- What needs to be done: Among the entries below, extract exactly the lines that run from the one with "Click the add instance plus icon" through the one with "Given: Click the center hole of the CD", both ends included.

- Collected data:
*** Begin section ***
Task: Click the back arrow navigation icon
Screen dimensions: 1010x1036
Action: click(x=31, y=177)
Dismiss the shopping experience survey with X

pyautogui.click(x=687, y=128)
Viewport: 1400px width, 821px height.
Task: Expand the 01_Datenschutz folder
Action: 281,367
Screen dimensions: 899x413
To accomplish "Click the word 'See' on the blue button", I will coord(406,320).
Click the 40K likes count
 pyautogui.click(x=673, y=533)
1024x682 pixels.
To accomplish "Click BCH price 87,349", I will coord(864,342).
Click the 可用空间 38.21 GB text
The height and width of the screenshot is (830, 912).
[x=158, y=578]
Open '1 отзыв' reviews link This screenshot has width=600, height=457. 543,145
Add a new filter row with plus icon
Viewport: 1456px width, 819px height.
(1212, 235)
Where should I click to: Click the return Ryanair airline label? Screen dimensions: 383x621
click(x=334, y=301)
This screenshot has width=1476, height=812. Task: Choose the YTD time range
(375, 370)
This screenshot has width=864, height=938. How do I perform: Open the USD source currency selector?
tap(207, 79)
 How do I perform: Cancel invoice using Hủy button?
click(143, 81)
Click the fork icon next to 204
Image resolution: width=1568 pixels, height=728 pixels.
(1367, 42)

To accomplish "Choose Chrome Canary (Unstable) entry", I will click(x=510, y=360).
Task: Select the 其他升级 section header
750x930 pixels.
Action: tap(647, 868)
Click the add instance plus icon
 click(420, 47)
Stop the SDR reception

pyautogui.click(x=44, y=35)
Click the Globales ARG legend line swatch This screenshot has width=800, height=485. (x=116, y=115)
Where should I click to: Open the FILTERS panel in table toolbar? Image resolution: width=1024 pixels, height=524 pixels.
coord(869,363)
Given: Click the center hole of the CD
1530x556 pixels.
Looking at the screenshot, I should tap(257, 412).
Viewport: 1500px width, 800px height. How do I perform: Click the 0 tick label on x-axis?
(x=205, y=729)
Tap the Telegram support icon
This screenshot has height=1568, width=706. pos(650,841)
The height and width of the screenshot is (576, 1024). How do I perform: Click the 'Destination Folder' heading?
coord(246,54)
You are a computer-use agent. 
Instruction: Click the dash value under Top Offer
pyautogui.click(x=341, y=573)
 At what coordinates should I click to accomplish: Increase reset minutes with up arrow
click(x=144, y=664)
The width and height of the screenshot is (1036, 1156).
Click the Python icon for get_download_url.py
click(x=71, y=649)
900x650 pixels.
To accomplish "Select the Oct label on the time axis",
*** End section ***
- Response:
Click the add instance plus icon
 click(420, 47)
Stop the SDR reception

pyautogui.click(x=44, y=35)
Click the Globales ARG legend line swatch This screenshot has width=800, height=485. (x=116, y=115)
Where should I click to: Open the FILTERS panel in table toolbar? Image resolution: width=1024 pixels, height=524 pixels.
coord(869,363)
Given: Click the center hole of the CD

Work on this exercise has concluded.